4/19 レッスン配信しました! Lesson Room

耳コピ(採譜)はするべきでしょうか?

目次

ジャズギターのお悩み相談

student

耳コピが良いとよく聞くのですが、本当ですか?誰かのフレーズを弾いても、それは即興演奏じゃないのでは?

やまだ

私は採譜をした事がないプロ・ジャズミュージシャンに出会った事がありません。採譜をしましょう。

生徒さんとのやりとり

初級者を対象に書いていきますね。

物凄く極端ですが、コピーより先に頭が働く方のレッスンをした事があります。教本で読んだ「ジャズの手法」を練習していました。実際に弾いてくれたのは、「枯葉のツーファイブをコードトーンだけで弾いていました。」それだけで1年近く練習したそうです。その演奏を聴いて、まず最初に質問しました。

やまだ

楽しいですか?

student

ジャズって大変だな・・と思うのですが、大変なものですよね?

やまだ

もっと楽しく練習してもいいのでは?

student

どんな練習ですか?
═══
— 課題文 —
耳コピに関する抜粋本文に基づき、次の問いに答えてください。
1. レッスンが配信された日付は何日ですか。
2. やまだ氏は、どのようなプロ・ジャズミュージシャンに出会ったことがないと述べていますか。
3. 生徒は「枯葉のツーファイブをコードトーンだけで」弾く練習をどのくらいの期間続けたとされていますか。
このデータは、本文とは別の出典から取得したものです。

— 抽出データ —
═══
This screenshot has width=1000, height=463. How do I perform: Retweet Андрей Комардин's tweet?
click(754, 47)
═══
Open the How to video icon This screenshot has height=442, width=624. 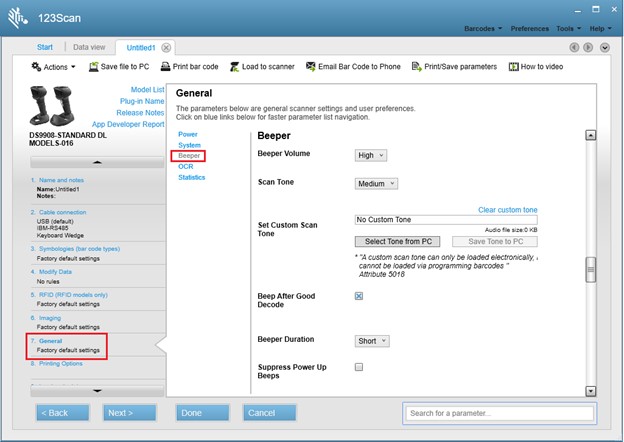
═══
— 解答例 —
1. 4/19です。
2. 採譜をしたことがないプロ・ジャズミュージシャンです。
3. 1年近くです。